Eyelid Disorders

Blepharitis

Blepharitis is inflammation of the eyelid margins.

It causes a gritty, itchy, dry sensation in the eyes. It can be associated with dysfunction of the Meibomian glands, which are responsible for secreting oil onto the surface of the eye. It can lead to styes and chalazions.

Management is with hot compresses and gentle cleaning of the eyelid margins to remove debris using cotton wool dipped in sterilised water and baby shampoo.

Lubricating eye drops can be used to relieve symptoms:

  • Hypromellose is the least viscous. The effect lasts around10 minutes.
  • Polyvinyl alcohol is the middle viscous choice. It is worth starting with these.
  • Carbomer is the most viscous and lasts 30 – 60 minutes.

 

Stye

Hordeolum externum is an infection of the glands of Zeis or glands of Moll. The glands of Moll are sweat glands at the base of the eyelashes. The glands of Zeis are sebaceous glands at the base of the eyelashes. A stye causes a tender red lump along the eyelid that may contain pus.

Hordeolum internum is infection of the Meibomian glands. They are deeper, tend to be more painful and may point inwards towards the eyeball underneath the eyelid.

Styes are treated with hot compresses and analgesia. Consider topic antibiotics (i.e. chloramphenicol) if it is associated with conjunctivitis or persistent.

 

Chalazion

A chalazion occurs when a Meibomian gland becomes blocked and swells up. It is often called a Meibomian cyst. It presents with a swelling in the eyelid that is typically not tender. It can be tender and red.

Treatment is with hot compress and analgesia. Consider topic antibiotics (i.e. chloramphenicol) if acutely inflamed.

Rarely if conservative management fails then surgical drainage may be required.

 

Entropion

Entropion is where the eyelid turns inwards with the lashes against the eyeball.

This results in pain and can result in corneal damage and ulceration.

Initial management is by taping the eyelid down to prevent it turning inwards. Definitive management is with surgical intervention. When the eyelid is taped down it is essential to prevent the eye drying out by using regular lubricating eye drops.

A same-day referral to ophthalmology is required if there is a risk to sight.

 

Ectropion

Ectropion is where the eyelid turns outwards with the inner aspect of the eyelid exposed. It usually affects the bottom lid.

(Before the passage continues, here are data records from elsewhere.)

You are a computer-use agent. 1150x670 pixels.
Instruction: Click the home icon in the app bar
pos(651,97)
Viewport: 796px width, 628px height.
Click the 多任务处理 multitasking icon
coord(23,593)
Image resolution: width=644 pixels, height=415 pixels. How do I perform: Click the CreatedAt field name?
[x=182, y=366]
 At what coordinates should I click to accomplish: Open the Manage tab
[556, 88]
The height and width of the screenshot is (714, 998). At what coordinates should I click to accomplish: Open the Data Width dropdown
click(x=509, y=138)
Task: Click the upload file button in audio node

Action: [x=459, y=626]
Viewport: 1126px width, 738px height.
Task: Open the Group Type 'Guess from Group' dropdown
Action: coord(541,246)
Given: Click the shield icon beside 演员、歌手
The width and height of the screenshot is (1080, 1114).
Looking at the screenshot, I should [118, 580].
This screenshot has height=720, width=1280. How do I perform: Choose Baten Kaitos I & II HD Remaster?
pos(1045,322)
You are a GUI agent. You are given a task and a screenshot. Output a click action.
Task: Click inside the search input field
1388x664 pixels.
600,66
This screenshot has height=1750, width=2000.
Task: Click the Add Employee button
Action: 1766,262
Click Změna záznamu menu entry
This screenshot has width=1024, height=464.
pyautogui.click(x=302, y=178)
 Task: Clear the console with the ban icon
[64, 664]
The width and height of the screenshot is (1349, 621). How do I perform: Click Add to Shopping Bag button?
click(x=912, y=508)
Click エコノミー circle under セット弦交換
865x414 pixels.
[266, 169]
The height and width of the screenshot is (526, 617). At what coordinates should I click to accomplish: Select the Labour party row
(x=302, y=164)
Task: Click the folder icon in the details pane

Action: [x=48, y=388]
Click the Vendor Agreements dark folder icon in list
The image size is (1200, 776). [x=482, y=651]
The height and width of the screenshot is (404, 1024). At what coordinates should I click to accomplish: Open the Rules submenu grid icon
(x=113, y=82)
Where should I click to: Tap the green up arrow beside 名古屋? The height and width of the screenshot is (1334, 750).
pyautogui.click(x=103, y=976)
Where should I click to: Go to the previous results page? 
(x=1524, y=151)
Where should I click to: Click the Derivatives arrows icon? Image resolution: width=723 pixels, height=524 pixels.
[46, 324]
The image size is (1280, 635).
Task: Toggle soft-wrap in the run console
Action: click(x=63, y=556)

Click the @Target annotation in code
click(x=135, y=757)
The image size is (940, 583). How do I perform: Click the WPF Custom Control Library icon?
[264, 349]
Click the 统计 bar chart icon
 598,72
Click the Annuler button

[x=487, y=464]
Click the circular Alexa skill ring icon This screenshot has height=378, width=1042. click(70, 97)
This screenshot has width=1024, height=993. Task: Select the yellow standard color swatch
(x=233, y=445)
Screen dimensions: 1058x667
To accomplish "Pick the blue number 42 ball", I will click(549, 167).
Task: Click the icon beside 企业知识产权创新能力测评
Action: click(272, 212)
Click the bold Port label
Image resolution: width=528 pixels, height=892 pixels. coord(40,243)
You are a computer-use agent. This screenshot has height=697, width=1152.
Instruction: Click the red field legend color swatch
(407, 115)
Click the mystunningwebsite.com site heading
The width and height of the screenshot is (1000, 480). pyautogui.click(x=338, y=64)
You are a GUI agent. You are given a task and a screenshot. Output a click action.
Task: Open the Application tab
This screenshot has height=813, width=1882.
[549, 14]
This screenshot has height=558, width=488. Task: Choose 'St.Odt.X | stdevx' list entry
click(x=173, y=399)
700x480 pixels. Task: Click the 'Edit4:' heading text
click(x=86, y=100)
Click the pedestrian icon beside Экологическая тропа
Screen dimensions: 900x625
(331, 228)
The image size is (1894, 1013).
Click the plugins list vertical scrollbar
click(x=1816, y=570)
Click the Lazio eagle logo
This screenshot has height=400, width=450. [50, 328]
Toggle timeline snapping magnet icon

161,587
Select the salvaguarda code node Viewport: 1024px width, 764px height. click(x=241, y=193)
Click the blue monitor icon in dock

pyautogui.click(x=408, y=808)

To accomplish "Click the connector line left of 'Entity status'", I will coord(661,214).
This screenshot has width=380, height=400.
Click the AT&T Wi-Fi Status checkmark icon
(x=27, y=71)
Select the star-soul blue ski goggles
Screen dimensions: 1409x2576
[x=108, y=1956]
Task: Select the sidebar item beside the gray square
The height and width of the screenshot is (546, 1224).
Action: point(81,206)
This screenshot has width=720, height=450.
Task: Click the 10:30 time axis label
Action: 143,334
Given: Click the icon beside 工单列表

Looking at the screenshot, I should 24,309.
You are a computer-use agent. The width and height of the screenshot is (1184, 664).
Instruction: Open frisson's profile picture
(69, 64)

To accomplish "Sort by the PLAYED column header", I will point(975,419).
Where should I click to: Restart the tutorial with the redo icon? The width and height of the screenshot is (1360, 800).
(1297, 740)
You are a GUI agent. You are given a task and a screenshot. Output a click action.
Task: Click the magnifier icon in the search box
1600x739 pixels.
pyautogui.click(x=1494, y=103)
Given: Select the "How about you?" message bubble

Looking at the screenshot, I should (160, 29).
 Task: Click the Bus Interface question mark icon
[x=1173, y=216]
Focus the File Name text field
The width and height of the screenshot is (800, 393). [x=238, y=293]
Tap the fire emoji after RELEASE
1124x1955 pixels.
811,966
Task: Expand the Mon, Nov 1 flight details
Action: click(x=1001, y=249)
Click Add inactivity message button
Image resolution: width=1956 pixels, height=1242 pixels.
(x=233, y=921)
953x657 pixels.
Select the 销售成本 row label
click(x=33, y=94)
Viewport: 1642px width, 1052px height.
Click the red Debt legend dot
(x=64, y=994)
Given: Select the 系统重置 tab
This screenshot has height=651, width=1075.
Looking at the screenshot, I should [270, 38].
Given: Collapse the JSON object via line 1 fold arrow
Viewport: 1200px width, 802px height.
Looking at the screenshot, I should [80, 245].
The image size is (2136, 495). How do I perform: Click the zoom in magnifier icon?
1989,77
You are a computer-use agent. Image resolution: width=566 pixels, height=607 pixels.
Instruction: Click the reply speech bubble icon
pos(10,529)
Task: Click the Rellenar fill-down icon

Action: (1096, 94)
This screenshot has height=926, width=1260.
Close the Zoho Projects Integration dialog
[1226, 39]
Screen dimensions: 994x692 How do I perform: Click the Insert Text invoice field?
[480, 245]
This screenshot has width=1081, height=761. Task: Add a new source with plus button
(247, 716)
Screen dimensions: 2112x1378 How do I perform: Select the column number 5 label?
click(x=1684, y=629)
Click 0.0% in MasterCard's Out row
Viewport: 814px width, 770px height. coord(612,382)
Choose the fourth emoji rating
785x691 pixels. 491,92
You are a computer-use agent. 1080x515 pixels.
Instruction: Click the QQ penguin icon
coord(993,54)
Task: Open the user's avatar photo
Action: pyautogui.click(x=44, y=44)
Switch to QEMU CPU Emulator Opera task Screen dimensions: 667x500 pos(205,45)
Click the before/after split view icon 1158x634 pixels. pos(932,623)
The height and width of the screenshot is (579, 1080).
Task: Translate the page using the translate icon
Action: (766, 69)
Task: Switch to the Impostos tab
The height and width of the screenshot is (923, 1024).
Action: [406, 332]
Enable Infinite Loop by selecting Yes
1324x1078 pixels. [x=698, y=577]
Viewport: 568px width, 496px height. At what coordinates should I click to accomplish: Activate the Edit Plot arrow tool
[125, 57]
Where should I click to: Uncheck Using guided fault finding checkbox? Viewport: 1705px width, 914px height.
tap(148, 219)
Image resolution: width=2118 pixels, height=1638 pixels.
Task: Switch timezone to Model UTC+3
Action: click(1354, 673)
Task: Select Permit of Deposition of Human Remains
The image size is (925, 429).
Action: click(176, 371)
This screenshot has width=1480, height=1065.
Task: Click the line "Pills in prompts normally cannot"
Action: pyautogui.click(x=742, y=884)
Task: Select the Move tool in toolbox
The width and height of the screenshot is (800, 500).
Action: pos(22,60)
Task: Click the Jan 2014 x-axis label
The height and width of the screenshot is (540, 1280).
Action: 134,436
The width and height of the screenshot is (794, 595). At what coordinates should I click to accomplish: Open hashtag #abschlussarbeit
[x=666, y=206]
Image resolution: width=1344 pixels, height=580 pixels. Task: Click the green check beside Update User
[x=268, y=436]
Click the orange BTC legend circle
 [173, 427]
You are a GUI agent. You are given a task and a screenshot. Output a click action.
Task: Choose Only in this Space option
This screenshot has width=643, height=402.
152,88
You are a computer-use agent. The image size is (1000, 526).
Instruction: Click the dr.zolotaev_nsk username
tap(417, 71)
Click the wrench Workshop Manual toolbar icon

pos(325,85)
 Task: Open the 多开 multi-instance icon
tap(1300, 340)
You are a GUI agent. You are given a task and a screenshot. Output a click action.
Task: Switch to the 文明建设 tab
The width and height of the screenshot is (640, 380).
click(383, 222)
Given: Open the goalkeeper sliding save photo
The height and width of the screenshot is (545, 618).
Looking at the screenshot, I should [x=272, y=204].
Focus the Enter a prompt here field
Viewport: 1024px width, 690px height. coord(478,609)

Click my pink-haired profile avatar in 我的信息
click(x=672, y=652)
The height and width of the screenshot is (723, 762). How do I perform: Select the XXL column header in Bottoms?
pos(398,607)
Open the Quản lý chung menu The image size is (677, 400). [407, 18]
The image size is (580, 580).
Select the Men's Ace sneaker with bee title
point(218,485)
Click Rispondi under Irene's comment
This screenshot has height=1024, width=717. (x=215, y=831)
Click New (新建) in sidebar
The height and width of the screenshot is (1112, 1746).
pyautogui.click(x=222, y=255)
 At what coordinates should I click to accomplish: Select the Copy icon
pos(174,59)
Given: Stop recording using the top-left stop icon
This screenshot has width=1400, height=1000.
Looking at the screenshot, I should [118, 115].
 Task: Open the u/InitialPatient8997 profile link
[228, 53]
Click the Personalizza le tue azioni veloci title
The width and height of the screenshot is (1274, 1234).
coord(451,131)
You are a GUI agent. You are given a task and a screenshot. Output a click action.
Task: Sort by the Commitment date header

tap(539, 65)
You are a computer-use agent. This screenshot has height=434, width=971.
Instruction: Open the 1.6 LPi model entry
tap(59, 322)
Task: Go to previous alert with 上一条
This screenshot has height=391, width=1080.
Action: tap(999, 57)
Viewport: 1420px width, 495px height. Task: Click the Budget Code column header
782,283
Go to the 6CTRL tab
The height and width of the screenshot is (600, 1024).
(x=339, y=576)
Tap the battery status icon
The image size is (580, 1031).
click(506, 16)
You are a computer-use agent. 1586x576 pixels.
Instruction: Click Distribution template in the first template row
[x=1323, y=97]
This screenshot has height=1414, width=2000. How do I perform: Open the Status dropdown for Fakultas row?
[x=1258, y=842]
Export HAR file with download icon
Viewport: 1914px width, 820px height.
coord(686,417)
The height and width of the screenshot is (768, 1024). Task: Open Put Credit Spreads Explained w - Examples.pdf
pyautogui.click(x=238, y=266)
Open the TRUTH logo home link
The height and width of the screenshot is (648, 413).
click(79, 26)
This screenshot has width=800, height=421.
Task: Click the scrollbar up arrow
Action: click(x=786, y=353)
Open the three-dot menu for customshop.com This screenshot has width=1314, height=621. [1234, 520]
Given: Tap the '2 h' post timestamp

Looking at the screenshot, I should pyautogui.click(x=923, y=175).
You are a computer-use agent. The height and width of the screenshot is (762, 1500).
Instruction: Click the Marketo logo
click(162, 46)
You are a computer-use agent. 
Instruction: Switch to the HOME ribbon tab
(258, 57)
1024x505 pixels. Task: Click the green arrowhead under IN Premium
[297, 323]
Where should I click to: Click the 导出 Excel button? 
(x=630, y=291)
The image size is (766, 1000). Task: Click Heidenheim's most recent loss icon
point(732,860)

This can result in exposure keratopathy as the eyeball is exposed and not adequately lubricated and protected.

Mild cases may not require treatment. Regular lubricating eye drops are used to protect the surface of the eye. More significant cases may require surgery to correct the defect.

A same-day referral to ophthalmology is required if there is a risk to sight.

 

Trichiasis

Trichiasis is inward growth of the eyelashes. This results in pain and can result in corneal damage and ulceration.

Management by a specialist is to remove the eyelash (epilation). Recurrent cases may require electrolysis, cryotherapy or laser treatment to prevent the lash regrowing.

A same day referral to ophthalmology is required if there is a risk to sight.

 

Periorbital Cellulitis

Periorbital cellulitis (also known as preorbital cellulitis) is an eyelid and skin infection in front of the orbital septum (in front of the eye). It presents with swelling, redness and hot skin around the eyelids and eye.

It is essential to differentiate it from orbital cellulitis, which is a sight and life threatening emergency. CT scan can help distinguish between the two.

Treatment is with systemic antibiotics (oral or IV). Preorbital cellulitis can develop into orbital cellulitis so vulnerable patients (e.g. children) or severe cases may require admission for observation while they are treated.

Orbital Cellulitis

Orbital cellulitis is an infection around the eyeball that involves tissues behind the orbital septum.

Key features that differential this from periorbital celluitis is pain on eye movement, reduced eye movements, changes in vision, abnormal pupil reactions and forward movement of the eyeball (proptosis).

This is a medical emergency that requires admission and IV antibiotics. They may require surgical drainage if an abscess forms.